WHAT THE TASK ASKS: Repeat the listing in full, preserving every character.

■ ■ ■

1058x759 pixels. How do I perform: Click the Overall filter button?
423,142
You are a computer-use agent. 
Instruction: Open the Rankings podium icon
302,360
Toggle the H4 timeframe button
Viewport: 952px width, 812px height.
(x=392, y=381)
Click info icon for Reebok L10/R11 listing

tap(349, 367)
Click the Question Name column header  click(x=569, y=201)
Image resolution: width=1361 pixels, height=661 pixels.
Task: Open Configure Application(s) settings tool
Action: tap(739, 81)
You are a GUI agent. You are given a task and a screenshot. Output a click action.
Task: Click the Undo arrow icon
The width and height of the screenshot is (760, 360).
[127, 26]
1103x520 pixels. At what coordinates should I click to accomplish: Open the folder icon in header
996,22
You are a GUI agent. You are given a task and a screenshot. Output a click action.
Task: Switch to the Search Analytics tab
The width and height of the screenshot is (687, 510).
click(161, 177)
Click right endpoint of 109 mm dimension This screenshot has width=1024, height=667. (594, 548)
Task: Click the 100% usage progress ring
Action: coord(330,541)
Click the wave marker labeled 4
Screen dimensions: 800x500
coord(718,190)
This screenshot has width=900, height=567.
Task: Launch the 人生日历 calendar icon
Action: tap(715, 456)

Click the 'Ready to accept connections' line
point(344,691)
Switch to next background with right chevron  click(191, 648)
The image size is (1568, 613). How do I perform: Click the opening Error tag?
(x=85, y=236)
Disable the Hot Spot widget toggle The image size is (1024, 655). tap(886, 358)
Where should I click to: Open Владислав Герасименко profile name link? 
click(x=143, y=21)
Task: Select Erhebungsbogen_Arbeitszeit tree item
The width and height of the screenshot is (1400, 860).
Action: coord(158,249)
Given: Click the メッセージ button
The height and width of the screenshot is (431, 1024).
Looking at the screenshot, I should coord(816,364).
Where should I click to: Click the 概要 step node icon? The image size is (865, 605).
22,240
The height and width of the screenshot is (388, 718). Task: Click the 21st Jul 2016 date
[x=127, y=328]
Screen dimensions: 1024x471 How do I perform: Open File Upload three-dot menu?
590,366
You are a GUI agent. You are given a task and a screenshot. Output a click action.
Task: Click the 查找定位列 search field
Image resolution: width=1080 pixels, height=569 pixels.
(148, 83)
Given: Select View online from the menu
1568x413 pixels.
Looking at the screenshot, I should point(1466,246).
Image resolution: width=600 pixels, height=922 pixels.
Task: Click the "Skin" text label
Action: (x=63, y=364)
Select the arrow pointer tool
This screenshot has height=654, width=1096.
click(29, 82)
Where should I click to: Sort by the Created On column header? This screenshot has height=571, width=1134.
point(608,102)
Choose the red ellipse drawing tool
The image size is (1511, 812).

■ ■ ■

COMPLETED TASK:
1058x759 pixels. How do I perform: Click the Overall filter button?
423,142
You are a computer-use agent. 
Instruction: Open the Rankings podium icon
302,360
Toggle the H4 timeframe button
Viewport: 952px width, 812px height.
(x=392, y=381)
Click info icon for Reebok L10/R11 listing

tap(349, 367)
Click the Question Name column header  click(x=569, y=201)
Image resolution: width=1361 pixels, height=661 pixels.
Task: Open Configure Application(s) settings tool
Action: tap(739, 81)
You are a GUI agent. You are given a task and a screenshot. Output a click action.
Task: Click the Undo arrow icon
The width and height of the screenshot is (760, 360).
[127, 26]
1103x520 pixels. At what coordinates should I click to accomplish: Open the folder icon in header
996,22
You are a GUI agent. You are given a task and a screenshot. Output a click action.
Task: Switch to the Search Analytics tab
The width and height of the screenshot is (687, 510).
click(161, 177)
Click right endpoint of 109 mm dimension This screenshot has width=1024, height=667. (594, 548)
Task: Click the 100% usage progress ring
Action: coord(330,541)
Click the wave marker labeled 4
Screen dimensions: 800x500
coord(718,190)
This screenshot has width=900, height=567.
Task: Launch the 人生日历 calendar icon
Action: tap(715, 456)

Click the 'Ready to accept connections' line
point(344,691)
Switch to next background with right chevron  click(191, 648)
The image size is (1568, 613). How do I perform: Click the opening Error tag?
(x=85, y=236)
Disable the Hot Spot widget toggle The image size is (1024, 655). tap(886, 358)
Where should I click to: Open Владислав Герасименко profile name link? 
click(x=143, y=21)
Task: Select Erhebungsbogen_Arbeitszeit tree item
The width and height of the screenshot is (1400, 860).
Action: coord(158,249)
Given: Click the メッセージ button
The height and width of the screenshot is (431, 1024).
Looking at the screenshot, I should coord(816,364).
Where should I click to: Click the 概要 step node icon? The image size is (865, 605).
22,240
The height and width of the screenshot is (388, 718). Task: Click the 21st Jul 2016 date
[x=127, y=328]
Screen dimensions: 1024x471 How do I perform: Open File Upload three-dot menu?
590,366
You are a GUI agent. You are given a task and a screenshot. Output a click action.
Task: Click the 查找定位列 search field
Image resolution: width=1080 pixels, height=569 pixels.
(148, 83)
Given: Select View online from the menu
1568x413 pixels.
Looking at the screenshot, I should point(1466,246).
Image resolution: width=600 pixels, height=922 pixels.
Task: Click the "Skin" text label
Action: (x=63, y=364)
Select the arrow pointer tool
This screenshot has height=654, width=1096.
click(29, 82)
Where should I click to: Sort by the Created On column header? This screenshot has height=571, width=1134.
point(608,102)
Choose the red ellipse drawing tool
The image size is (1511, 812).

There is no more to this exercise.